Taking into consideration Protective Life's business operations and assets, Dai-ichi considers the price to be “fair and reasonable” and will fund the acquisition through issue of JPY250bn of shares, it said in its filing on the Tokyo Stock Exchange.

This is the largest-ever acquisition of a foreign company by a Japanese life insurer, the last being Tokio Marine Holdings's purchase of property and casualty insurer Philadelphia Consolidated Holding for about $4.7bn in 2008.

Once it receives approvals from Protective Life’s shareholders and from relevant regulatory authorities in Japan and the United States, the life insurance group will become a wholly-owned subsidiary of Dai-ichi.

The company expects to complete the transaction by December this year or January 2015, and will execute the buyout by merging Protective Life and DL Investment (Delaware), a 100% owned subsidiary of Dai-ichi Life established in the US.

As reported, Dai-ichi said earlier this week that it is considering making an investment in the US life insurance market.

Koichiro Watanabe, president of Dai-ichi Life said: “With a strong leadership team, vibrant and growing retail franchise and long track record of profitable growth organically and through the acquisition and integration of attractive businesses, Protective is the ideal platform for expansion.”

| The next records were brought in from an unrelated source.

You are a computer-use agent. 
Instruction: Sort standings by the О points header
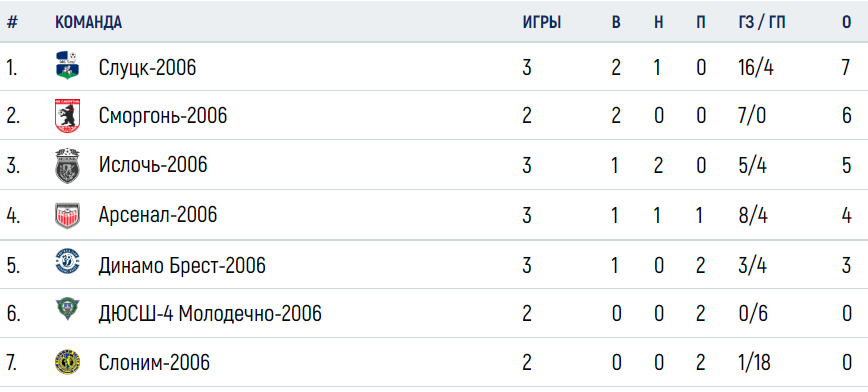click(x=846, y=22)
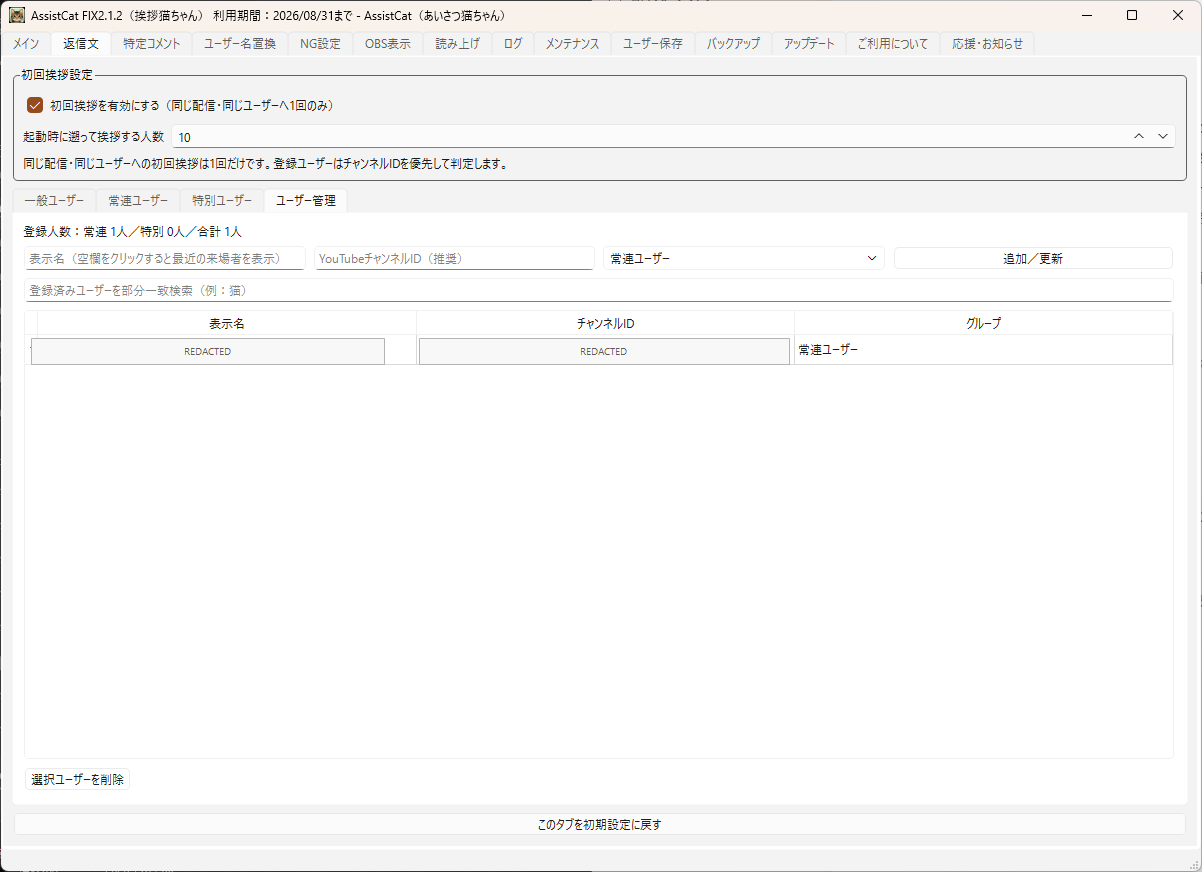The image size is (1202, 872).
Task: Click the 追加/更新 button
Action: point(1033,258)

Protective Life, founded in 1907, is a medium-sized insurer with a presence in the individual life and annuities market with a market share ranking of 36th in the U.S, as measured by group premium income.

This strategic transaction will create the thirteenth largest global insurer, with total assets of $424bn, according to a joint statement by the companies.

'Global insurer representing Asia'

The acquisition fits into the company’s strategic plans of becoming a “global insurance group representing Asia”, through the acceleration of international business development.

Dai-ichi said it has been evaluating opportunities in developed economies in order to construct a geographically diversified business portfolio and focussed on the US market, where it feels the economy continues to grow on the back of population growth.

Following this, the company said its business composition in terms of premium income, profits and risk exposure will be more diversified globally, encompassing Japan, North America, and the Asia-Pacific region.

Dai-ichi said it expects Protective Life to act as the “group’s strategic growth platform in the North American region, achieving further growth and making enhanced contributions to group profits”.

The firm is also considering establishing a North American and Asia Pacific regional headquarters, and shifting towards a holding company structure. A regional headquarters for the Asia-Pacific region will be established in Singapore.

Dai-ichi expects profit and loss of Protective Life to be reflected on the group’s consolidated financial results from the fiscal year ending March 2016.

The current management team led by John D. Johns, chairman, president and chief executive of Protective Life, would continue to run the business with collaborative interaction with Dai-ichi Group’s governance structure.